* [Goal of the exercise]:
Rewrite these lines with "Locate an element" changed to "Find an element" throughout, leaving everything else the same.

* [Dataset entries]:
+ + + + +
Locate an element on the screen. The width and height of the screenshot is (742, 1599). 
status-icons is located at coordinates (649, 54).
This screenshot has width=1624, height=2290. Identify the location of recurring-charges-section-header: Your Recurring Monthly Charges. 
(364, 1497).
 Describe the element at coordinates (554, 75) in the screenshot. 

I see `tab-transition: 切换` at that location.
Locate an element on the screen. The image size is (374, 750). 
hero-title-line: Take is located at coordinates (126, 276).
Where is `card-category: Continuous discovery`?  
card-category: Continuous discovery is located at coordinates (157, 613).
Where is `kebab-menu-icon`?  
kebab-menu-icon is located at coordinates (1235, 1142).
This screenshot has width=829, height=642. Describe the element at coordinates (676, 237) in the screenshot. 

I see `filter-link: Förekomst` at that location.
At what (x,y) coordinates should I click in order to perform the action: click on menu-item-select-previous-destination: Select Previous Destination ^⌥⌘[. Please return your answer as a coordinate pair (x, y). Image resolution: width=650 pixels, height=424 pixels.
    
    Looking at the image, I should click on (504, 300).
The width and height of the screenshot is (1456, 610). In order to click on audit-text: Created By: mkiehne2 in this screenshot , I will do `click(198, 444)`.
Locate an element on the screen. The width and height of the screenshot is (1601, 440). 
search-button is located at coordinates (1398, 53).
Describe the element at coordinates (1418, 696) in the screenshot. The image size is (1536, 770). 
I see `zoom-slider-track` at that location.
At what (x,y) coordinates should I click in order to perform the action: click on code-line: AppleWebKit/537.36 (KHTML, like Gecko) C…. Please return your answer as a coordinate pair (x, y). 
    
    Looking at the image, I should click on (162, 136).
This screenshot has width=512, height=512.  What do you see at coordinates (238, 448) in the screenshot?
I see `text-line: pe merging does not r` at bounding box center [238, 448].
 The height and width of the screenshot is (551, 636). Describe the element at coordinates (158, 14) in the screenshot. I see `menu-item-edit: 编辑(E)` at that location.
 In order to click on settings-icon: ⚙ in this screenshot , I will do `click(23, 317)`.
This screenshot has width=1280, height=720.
+ + + + +
* [Output below]:
Find an element on the screen. The width and height of the screenshot is (742, 1599). 
status-icons is located at coordinates (649, 54).
This screenshot has width=1624, height=2290. Identify the location of recurring-charges-section-header: Your Recurring Monthly Charges. 
(364, 1497).
 Describe the element at coordinates (554, 75) in the screenshot. 

I see `tab-transition: 切换` at that location.
Find an element on the screen. The image size is (374, 750). 
hero-title-line: Take is located at coordinates (126, 276).
Where is `card-category: Continuous discovery`?  
card-category: Continuous discovery is located at coordinates (157, 613).
Where is `kebab-menu-icon`?  
kebab-menu-icon is located at coordinates (1235, 1142).
This screenshot has width=829, height=642. Describe the element at coordinates (676, 237) in the screenshot. 

I see `filter-link: Förekomst` at that location.
At what (x,y) coordinates should I click in order to perform the action: click on menu-item-select-previous-destination: Select Previous Destination ^⌥⌘[. Please return your answer as a coordinate pair (x, y). Image resolution: width=650 pixels, height=424 pixels.
    
    Looking at the image, I should click on (504, 300).
The width and height of the screenshot is (1456, 610). In order to click on audit-text: Created By: mkiehne2 in this screenshot , I will do `click(198, 444)`.
Find an element on the screen. The width and height of the screenshot is (1601, 440). 
search-button is located at coordinates (1398, 53).
Describe the element at coordinates (1418, 696) in the screenshot. The image size is (1536, 770). 
I see `zoom-slider-track` at that location.
At what (x,y) coordinates should I click in order to perform the action: click on code-line: AppleWebKit/537.36 (KHTML, like Gecko) C…. Please return your answer as a coordinate pair (x, y). 
    
    Looking at the image, I should click on (162, 136).
This screenshot has width=512, height=512.  What do you see at coordinates (238, 448) in the screenshot?
I see `text-line: pe merging does not r` at bounding box center [238, 448].
 The height and width of the screenshot is (551, 636). Describe the element at coordinates (158, 14) in the screenshot. I see `menu-item-edit: 编辑(E)` at that location.
 In order to click on settings-icon: ⚙ in this screenshot , I will do `click(23, 317)`.
This screenshot has width=1280, height=720.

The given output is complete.